The debate is not over; it is actually just beginning. The Tea Party folks should be commended. They began this much needed conversation and debate. But we are going to have at least a few debates early in 2012 on the same issues: (1) when the budget is presented that avoids the realities of sequestration; (2) when the two month extension of the payroll tax holiday expires; and (3) when the administration requests another increase of $1.2 trillion in the debt limit. Chris Christie was right–is anybody leading around here?

Some will insist that we can afford to be romanced by the opponents of sound defense spending, including friends of Barney Frank and Ron Paul, who joined together to propose a $1 trillion hit on defense, including decimating missile defense and nuclear deterrence. As the debate unfolds, the drive-bys will tell us that “Yes, everything is on the table” but there has to be a “balanced” way out of this. Behind closed doors, they will put a gun to our heads and say, once again, we will kill the defense department if you do not agree to–guess what?–raise taxes, AND of course defense will be cut anyway (they might adopt Bowles-Simpson and the Commissions proposed defense cuts of $886 billion). And perhaps cuts to Medicare providers will be included. That will be called entitlement reform! But they will do nothing to reform the growth in health care, which the new Wyden-Ryan health care plan would do.

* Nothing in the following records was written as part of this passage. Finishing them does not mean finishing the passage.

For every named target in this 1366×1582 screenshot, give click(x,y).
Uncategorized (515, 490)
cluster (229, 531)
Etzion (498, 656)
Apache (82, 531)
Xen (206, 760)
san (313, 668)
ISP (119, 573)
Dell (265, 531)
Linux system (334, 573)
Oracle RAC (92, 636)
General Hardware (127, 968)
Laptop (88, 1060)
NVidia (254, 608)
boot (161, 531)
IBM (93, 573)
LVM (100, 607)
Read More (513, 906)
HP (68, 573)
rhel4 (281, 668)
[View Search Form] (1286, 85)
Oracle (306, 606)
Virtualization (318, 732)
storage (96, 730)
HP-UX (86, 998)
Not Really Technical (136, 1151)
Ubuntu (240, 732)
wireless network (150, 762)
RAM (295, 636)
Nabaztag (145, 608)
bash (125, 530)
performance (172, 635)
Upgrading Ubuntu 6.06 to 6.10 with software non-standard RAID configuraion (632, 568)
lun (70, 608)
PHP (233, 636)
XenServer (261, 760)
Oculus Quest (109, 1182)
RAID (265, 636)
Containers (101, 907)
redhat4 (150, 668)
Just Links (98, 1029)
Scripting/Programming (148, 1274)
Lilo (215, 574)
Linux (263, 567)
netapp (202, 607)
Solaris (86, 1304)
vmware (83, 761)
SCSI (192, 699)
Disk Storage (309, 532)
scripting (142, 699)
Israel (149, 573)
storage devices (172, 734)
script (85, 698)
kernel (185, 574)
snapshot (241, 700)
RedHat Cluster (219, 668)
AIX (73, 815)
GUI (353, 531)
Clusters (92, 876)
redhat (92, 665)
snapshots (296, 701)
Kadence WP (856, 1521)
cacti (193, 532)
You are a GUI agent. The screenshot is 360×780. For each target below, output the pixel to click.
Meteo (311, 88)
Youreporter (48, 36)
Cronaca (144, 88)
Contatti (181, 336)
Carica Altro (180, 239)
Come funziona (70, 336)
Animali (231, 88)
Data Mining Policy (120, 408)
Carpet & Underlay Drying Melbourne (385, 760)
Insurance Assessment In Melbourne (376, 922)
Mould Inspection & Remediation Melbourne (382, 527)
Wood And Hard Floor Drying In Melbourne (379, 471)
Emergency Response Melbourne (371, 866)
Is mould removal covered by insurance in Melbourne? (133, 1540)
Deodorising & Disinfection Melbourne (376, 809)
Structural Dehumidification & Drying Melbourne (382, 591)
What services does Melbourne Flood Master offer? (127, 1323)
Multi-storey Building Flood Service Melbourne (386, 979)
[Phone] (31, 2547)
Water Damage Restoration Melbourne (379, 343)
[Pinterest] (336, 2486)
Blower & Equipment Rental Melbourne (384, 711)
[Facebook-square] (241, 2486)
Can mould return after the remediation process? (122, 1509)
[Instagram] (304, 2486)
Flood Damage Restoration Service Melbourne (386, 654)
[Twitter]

The debate in 2012 will be fierce. But we should understand what it is about. The deal being pushed by some could be disastrous for the country and our nation’s national security. And we will be asked to raise taxes so the welfare state stays intact. Remember, while spending hits $4.5 trillion in FY16 if the administration’s projected February budget numbers are not changed, that number goes to $5.7 trillion four years after that.

Now the August 2011 deal does limit defense cuts to no more than $450 billion out of the initial $900+ billion in cuts over ten years. Security spending such as homeland defense, veterans, and the nuclear portions of the energy department and foreign operation funding in the Department of State will take the rest of the cuts required but there is serious doubts such cuts will be done. Fiscal year 2012 and 2013 defense cuts may not be as severe as they could be. But that is just the pause before the crash.

If so, our adversaries get their wish. But we do the job on ourselves! We kill the “capitalist system” in the US, wipe out America’s defenses, cripple America’s power, and substitute for the “last best hope of mankind” a kind of modified leftist banana republic, in full retreat and broke, looking more and more like Greece.